● **Dataset extract**

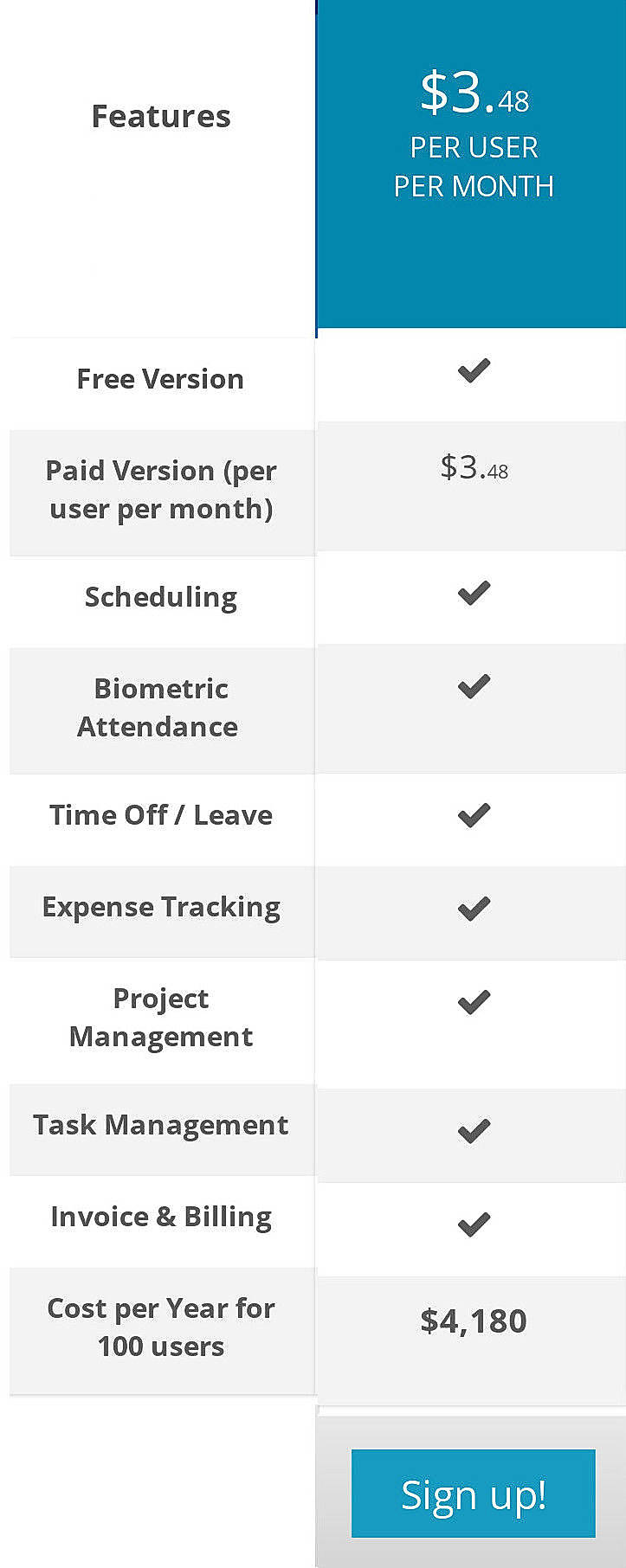
Task: Click the Scheduling checkmark
Action: [x=472, y=592]
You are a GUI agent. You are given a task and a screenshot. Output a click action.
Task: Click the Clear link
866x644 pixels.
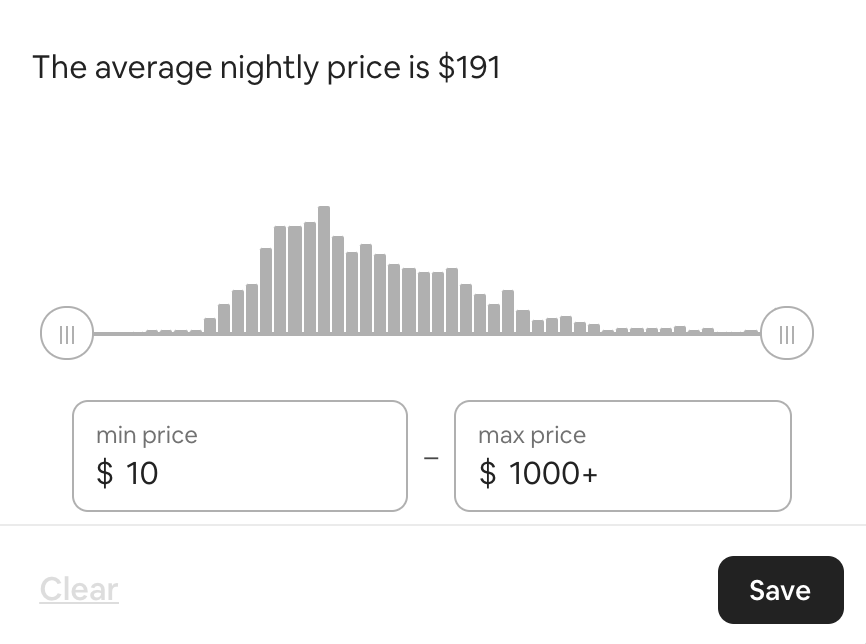[79, 589]
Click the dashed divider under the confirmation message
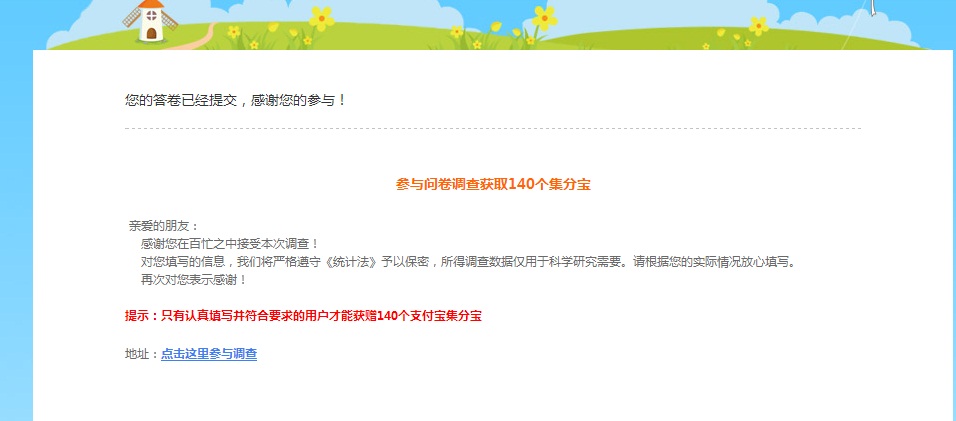956x421 pixels. (493, 129)
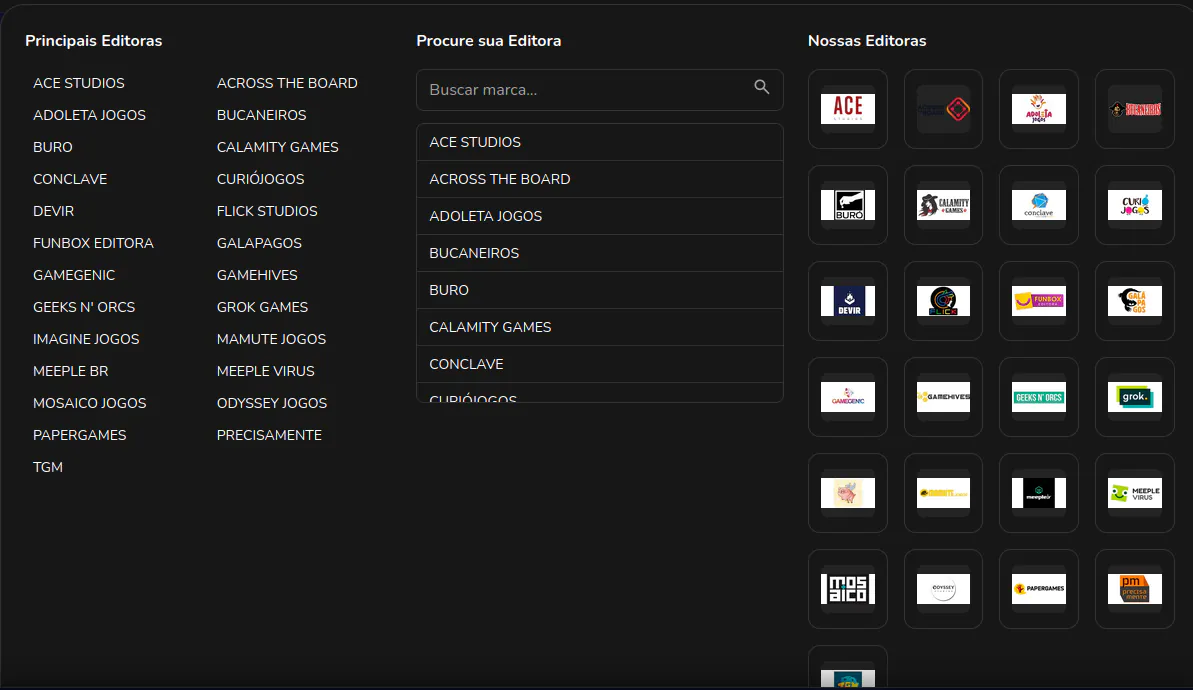Open the IMAGINE JOGOS text link
The image size is (1193, 690).
[x=86, y=339]
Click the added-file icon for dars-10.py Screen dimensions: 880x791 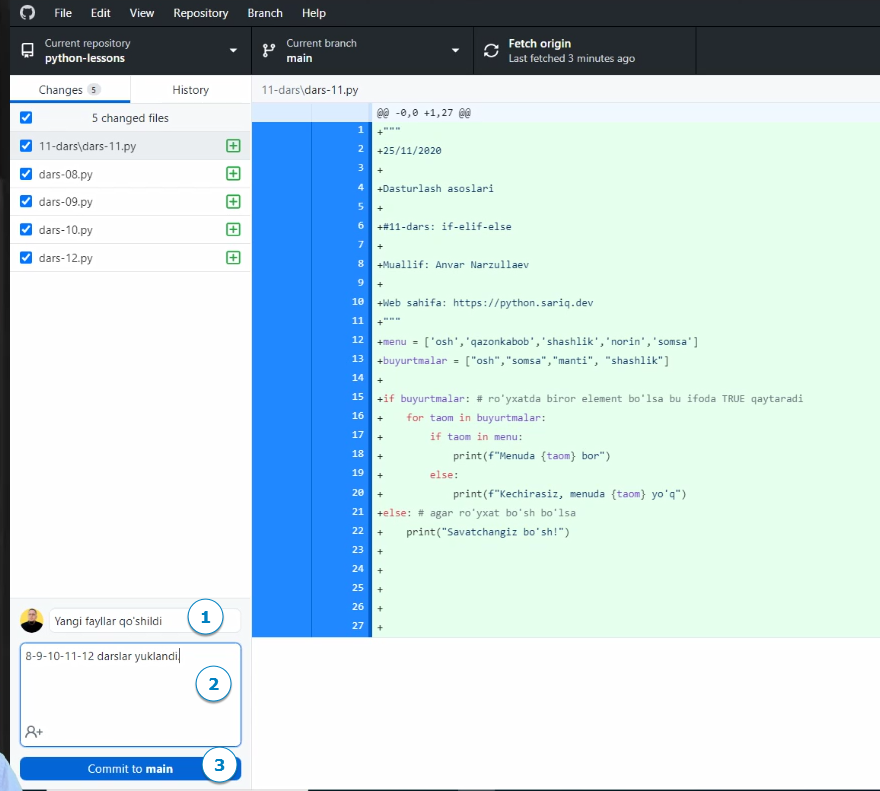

● **Exercise instructions**
Word for word, give again the lines from the line with "Task: Click the Clear link" through the end of the records above, with both ends included and the pictures left out.

● **Task output**
Task: Click the Clear link
866x644 pixels.
[79, 589]
Click the dashed divider under the confirmation message
956x421 pixels. (493, 129)
Open the IMAGINE JOGOS text link
The image size is (1193, 690).
[x=86, y=339]
Click the added-file icon for dars-10.py Screen dimensions: 880x791 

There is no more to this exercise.